Водитель пошел обратно к фургону. Потом он остановился и обернулся.
-- Если я расскажу жене, что со мной сегодня случилось, -- сказал он
печально, -- она ни за что не поверит. И мне не в чем ее винить, потому как
я и сам бы не поверил. -- И он взобрался в фургон и уехал.
Кроули поднялся на ноги, чуть-чуть пошатываясь, и протянул руку
Азирафелю.
-- Ладно, -- вздохнул он. -- Поехали в Лондон.
Он сел за руль джипа. И никто их не остановил.
В джипе была магнитола. Даже по американским меркам магнитолы не входят
в комплект армейских автомобилей, но Кроули, не задумываясь об этом,
предполагал, что все машины, за руль которых он садится, оснащены
магнитолами, и, соответственно, этот джип тоже стал оснащен магнитолой почти
в ту же секунду, как он в него сел.
На кассете, которую он поставил, была надпись "Гендель. Музыка воды", и
она оставалась "Музыкой воды" Генделя до самого дома.
x x x
ВОСКРЕСЕНЬЕ
(первый день жизни, которая им осталась)
Примерно полдесятого утра газетчик оставил на крыльце Жасминного домика
все воскресные газеты. Для этого ему пришлось съездить на почту три раза.

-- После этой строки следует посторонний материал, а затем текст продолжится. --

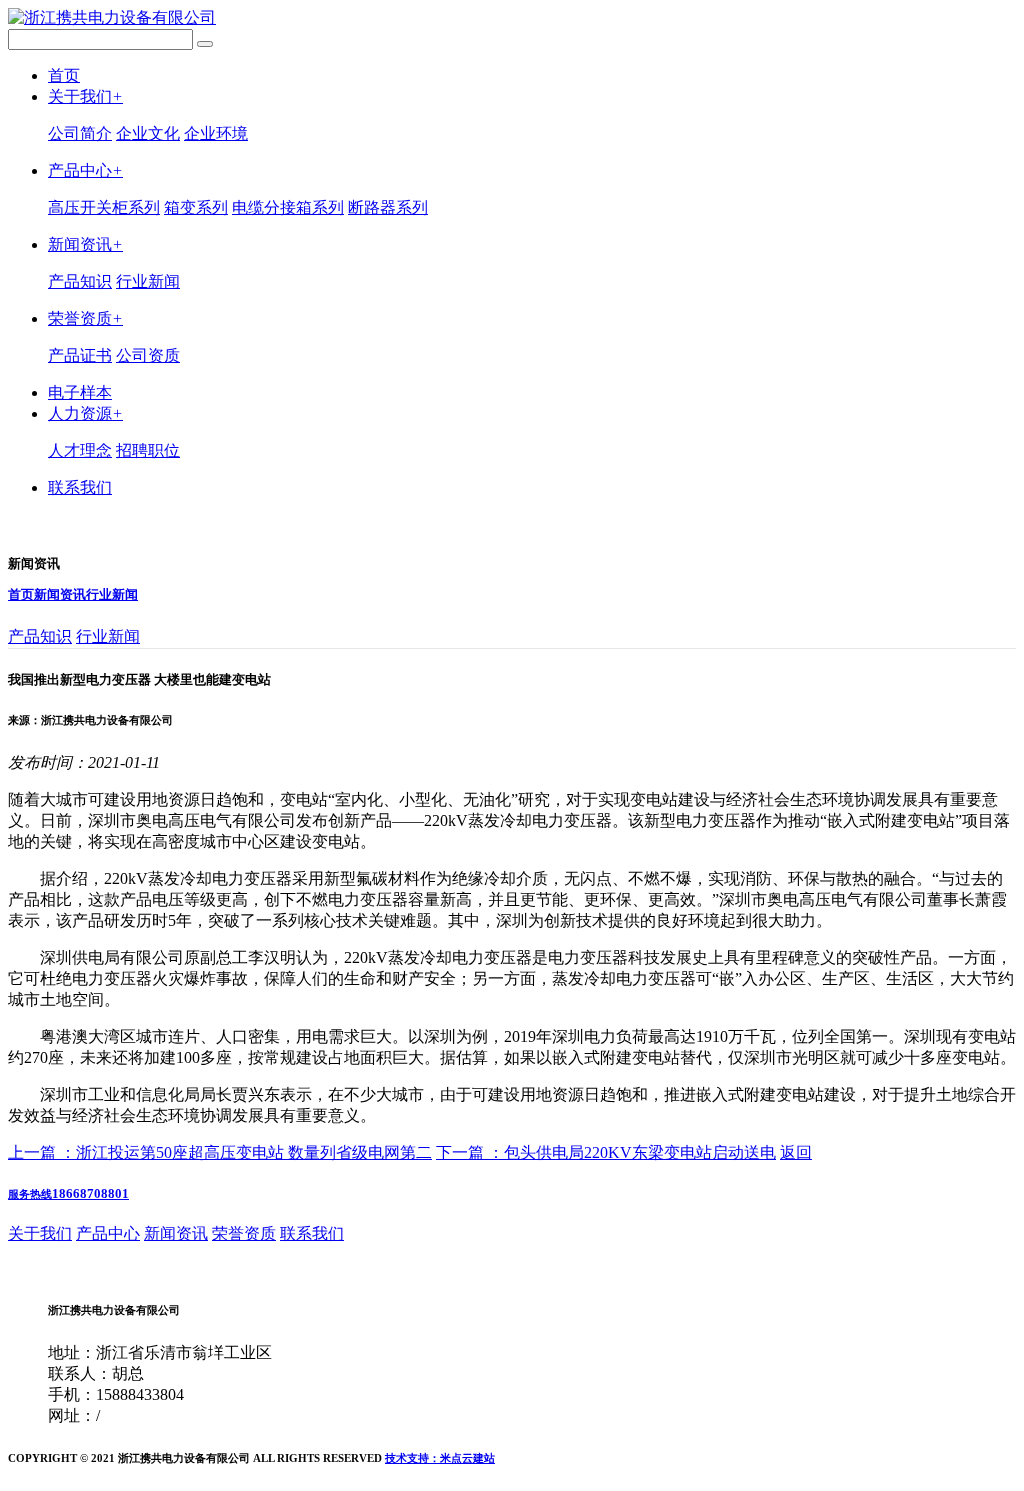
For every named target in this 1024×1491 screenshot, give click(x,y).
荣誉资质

Тяжелые глухие удары, с которыми пачки газет обрушивались на коврик
перед дверью, разбудили Ньютона Импульсифера.
Он не стал будить Анафему. Бедняжка, она испытала такое потрясение.
Когда он уложил ее спать, она уже почти ничего не соображала. Всю свою жизнь
она строила по Пророчествам -- а теперь Пророчеств не было. Ей, наверно,
также плохо, как поезду, который доехал до конца рельсов и все равно должен
ехать дальше, неведомо как.
С этого момента она сможет идти по жизни, постоянно удивляясь новым
сюрпризам, как и все остальные. Какая удача.
Зазвонил телефон.
Ньют бросился на кухню и снял трубку после второго звонка.
-- Алло? -- сказал он.
Из трубки на него полилась скороговорка, в которой звучало принужденное
дружелюбие, сдобренное толикой отчаяния.
-- Нет, -- сказал он. -- Нет, не она. И не Детайи, а Деталь. Рифмуется
с "медаль". И она спит.
-- Нет, -- продолжал он. -- Я абсолютно уверен, что ей не нужны окна. И
со стеклопакетами не нужны. Понимаете, она не хозяйка дома. Она его снимает.

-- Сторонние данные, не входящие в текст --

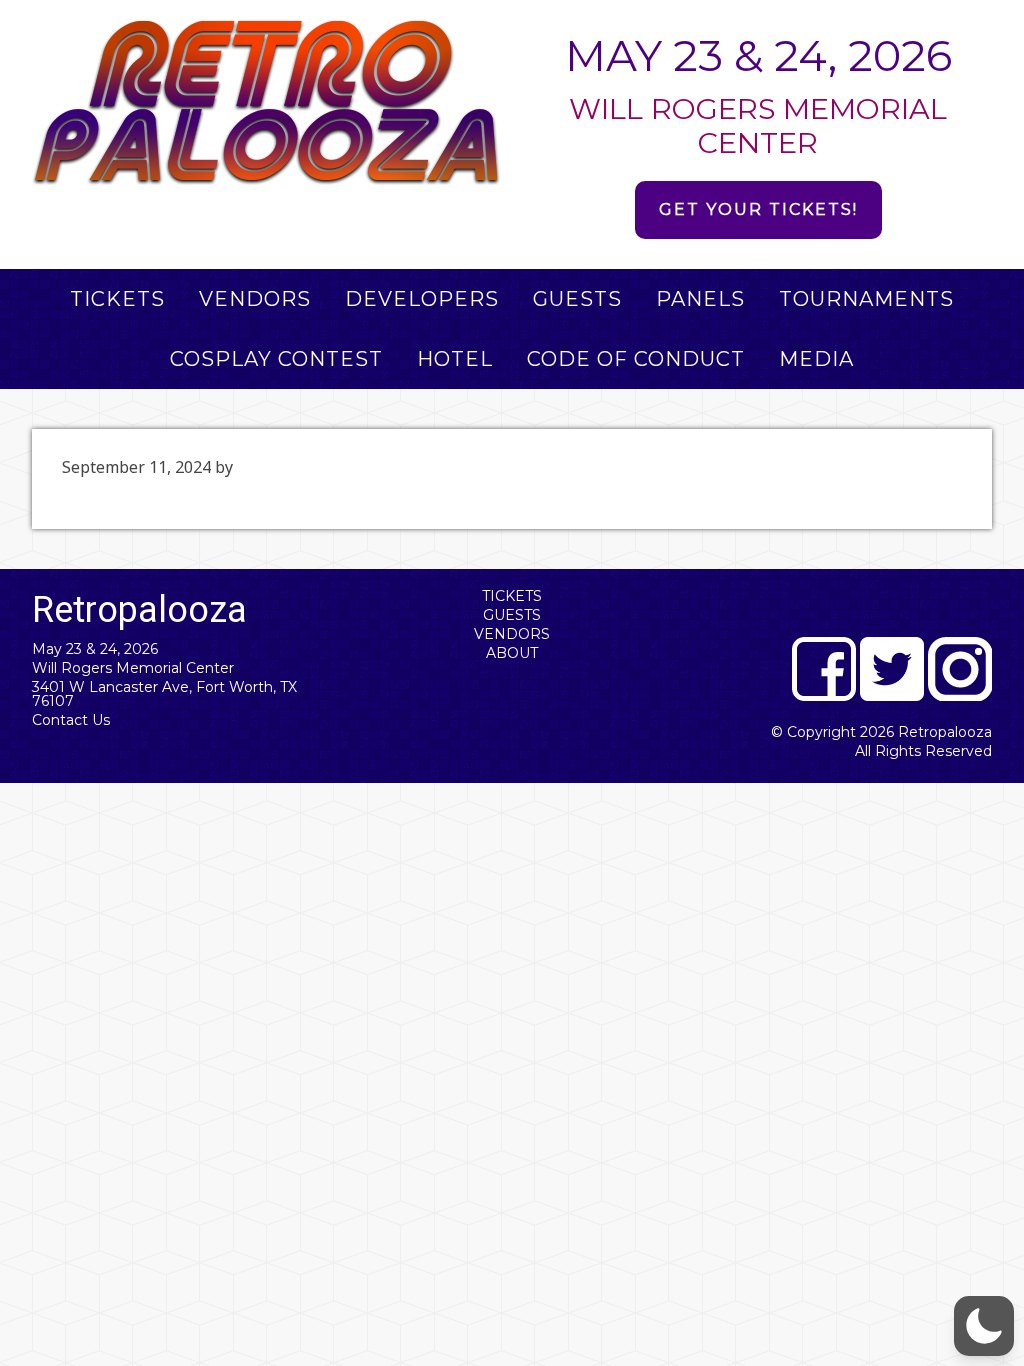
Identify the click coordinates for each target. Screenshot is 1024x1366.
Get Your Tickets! (758, 209)
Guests (512, 615)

-- Нет, я не собираюсь будить ее и спрашивать об этом, -- сказал он в
трубку. -- И скажите-ка, мисс... да, отлично... Мисс Морроу, почему бы вашей
компании не устраивать себе выходные по воскресеньям, как у всех нормальных
людей?
-- Воскресенье, -- сказал он. -- Разумеется, не суббота. С чего бы это
сегодня быть субботе? Суббота была вчера. Сегодня честно воскресенье, на
самом деле. Что значит -- вы потеряли день? Я вас не понимаю. Похоже, вы
слишком увлеклись своими продажами... Алло?
Он тихо зарычал и повесил трубку.
Телефонные продажи! С такими людьми нужно сделать что-то ужасное.
Вдруг его охватило сомнение. Сегодня ведь воскресенье, правда?
Уверенность вернулась при взгляде на воскресные газеты. Если "Санди Таймс"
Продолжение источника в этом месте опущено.